List of available MCP servers

If you want to get started with MCP, check out the MCP servers directories below:

• https://github.com/modelcontextprotocol/servers
• https://smithery.ai

FAQ

Does it only work with Claude?

MCP is model-agnostic. The protocol doesn’t care if the client is Claude, GPT-4, a local LLaMA derivative, or any future model – as long as the client can handle the MCP interface. This means you are not locked into a single AI provider when you build your tool integrations.

How does MCP differ from just giving the model all the info it needs up front? Why not stuff the prompt with data instead?
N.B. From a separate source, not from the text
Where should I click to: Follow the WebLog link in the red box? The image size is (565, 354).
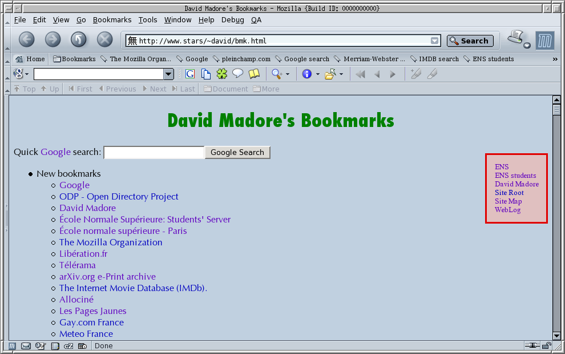507,210
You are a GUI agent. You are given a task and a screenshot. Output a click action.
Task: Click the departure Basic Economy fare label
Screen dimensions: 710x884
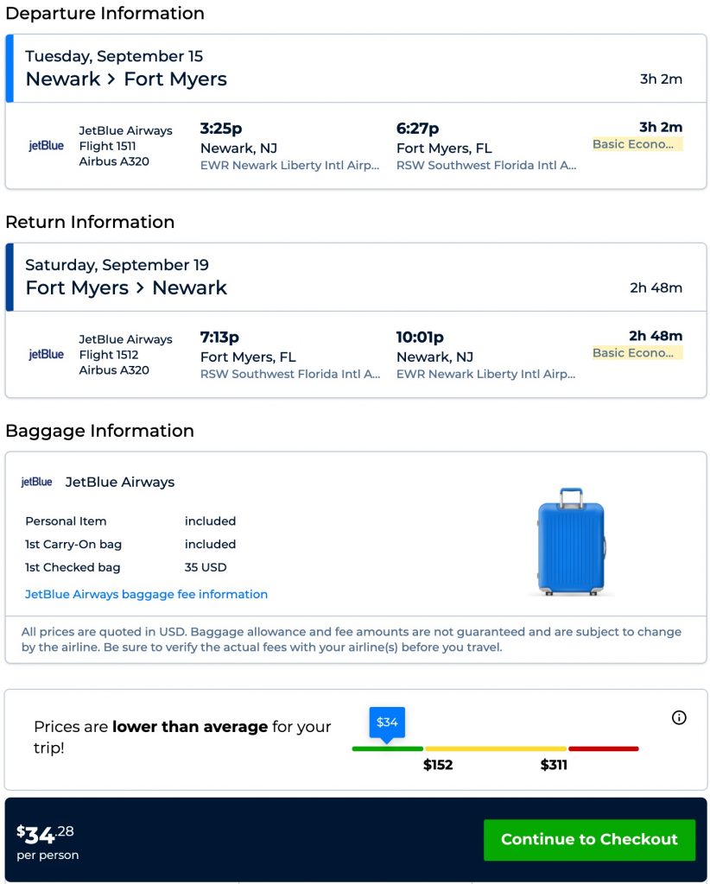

MCP is fundamentally different from stuffing the model’s prompt with data because it allows the model to fetch information dynamically when needed, rather than working with a static, preloaded prompt. Stuffing text in the prompt runs into limitations, as AI models have a fixed context window, meaning too much data can cause important details to be lost, slow down responses, and increase API costs (because of per-token pricing models used by LLM vendors). It also only provides knowledge at a single point in time, while MCP enables real-time access to live external data and lets the AI take action, not just read information. An AI with a packed prompt might know customer details but won’t be able to update records or process transactions.

What if we connect dozens of tools to the AI? Won’t that overwhelm the model or cause it to misuse them?
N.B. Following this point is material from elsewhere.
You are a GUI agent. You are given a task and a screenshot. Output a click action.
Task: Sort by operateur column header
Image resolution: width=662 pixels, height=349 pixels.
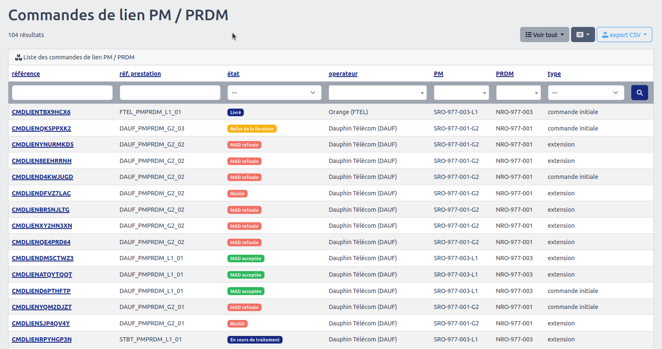(x=343, y=74)
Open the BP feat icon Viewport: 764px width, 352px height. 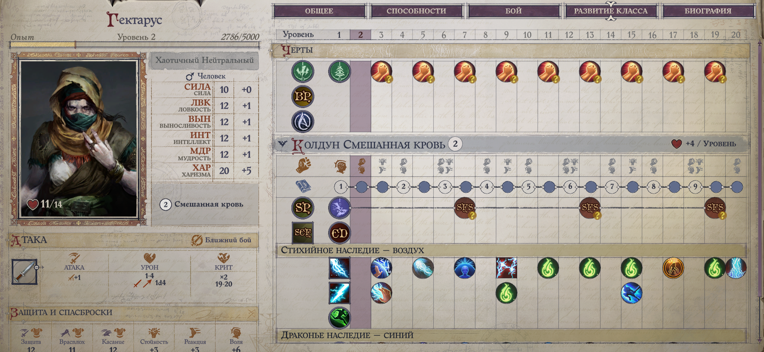coord(302,96)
It depends on the implementation, but it’s true that current LLMs have limits in how well they distinguish and choose between many options. If you present a model with, say, 50 possible tools, there’s a risk it might pick the wrong one. The MCP approach itself doesn’t force you to load everything at once. You should connect relevant tools based on the context. A best practice is to only connect the tools that are needed for the task/domain at hand and leverage multiagent collaboration — a sort of tool routing or an agent that first decides which subset of tools to consider.

MCP vs Function Calling

Traditional function calling (as seen in OpenAI’s API or other LLMs) allows a developer to define a set of functions, give their definitions to the model, and have the model “call” them by name with arguments. This was a big step for AI integration, but it has limitations. One major difference is when and how tools are defined. In classic function calling, all possible functions must be declared upfront (at design time) in the prompt or through the API. The model can only call those fixed functions. In MCP, tools are discoverable at runtime – the AI can query what’s available and even get new tools mid-session.
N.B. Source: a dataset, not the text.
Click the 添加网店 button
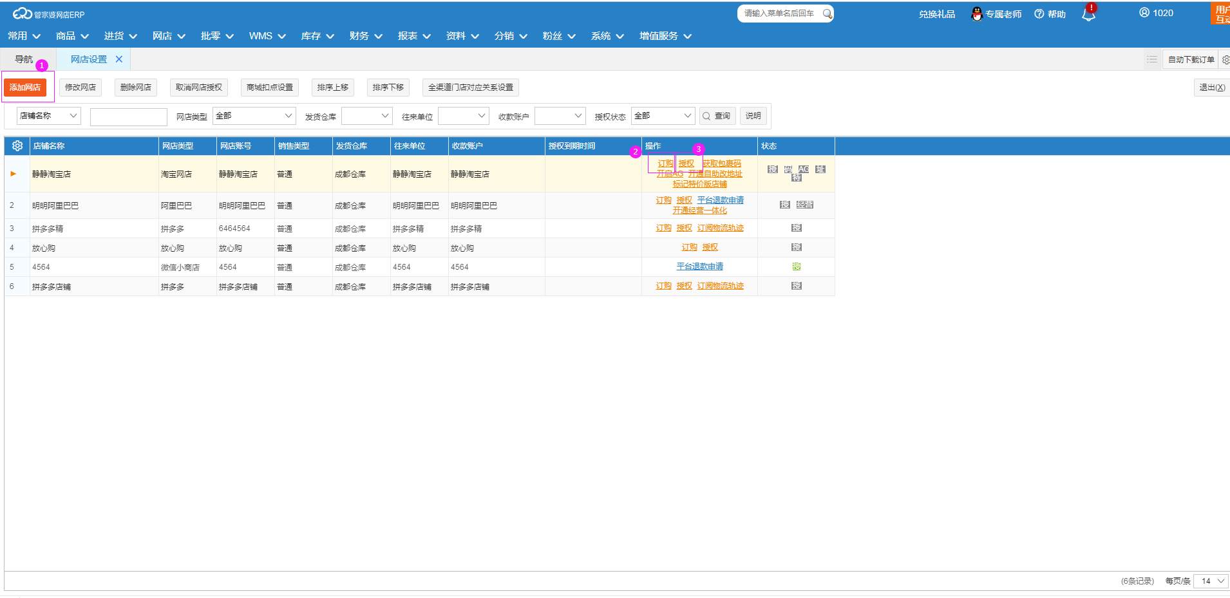This screenshot has height=598, width=1230. [x=25, y=88]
MCP vs GPT Actions & Plugins

GPT Actions/Plugins refer to OpenAI’s ecosystem where you could enable plugins (like a web browser, or a PDF reader) for ChatGPT, or the “GPTs” (custom ChatGPT agents) that can have tool usage. Those were exciting, but they required custom development for each plugin and were limited to OpenAI’s platforms. If you wanted a ChatGPT plugin for a task, you had to create an API and a manifest, and go through OpenAI’s approval or at least enable it manually. Each plugin was essentially a silo – a weather plugin, a travel plugin, etc., each with its own endpoints and logic. MCP improves on this concept by unifying and opening it up.

MCP vs RAG (Retrieval-Augmented Generation)

Retrieval-Augmented Generation (RAG) is a technique where an LLM is supplemented with an external knowledge base. Typically, RAG involves a vector database or search index: the user’s query is used to fetch relevant documents or data (by semantic search or other methods), and those documents are provided to the model as additional context to “read” when forming an answer. RAG is about giving the model knowledge it didn’t originally have, especially helpful for factual QA or domain-specific info. However, RAG is read-only – the model retrieves text passages, but doesn’t perform actions beyond retrieval.

MCP, by contrast, is about taking actions or performing arbitrary operations, not just retrieving informational context. With MCP, an AI can do things: write to a database, send an email, execute code, etc. It’s not limited to fetching knowledge; it can trigger changes in external systems. So in many ways, RAG and MCP serve different purposes.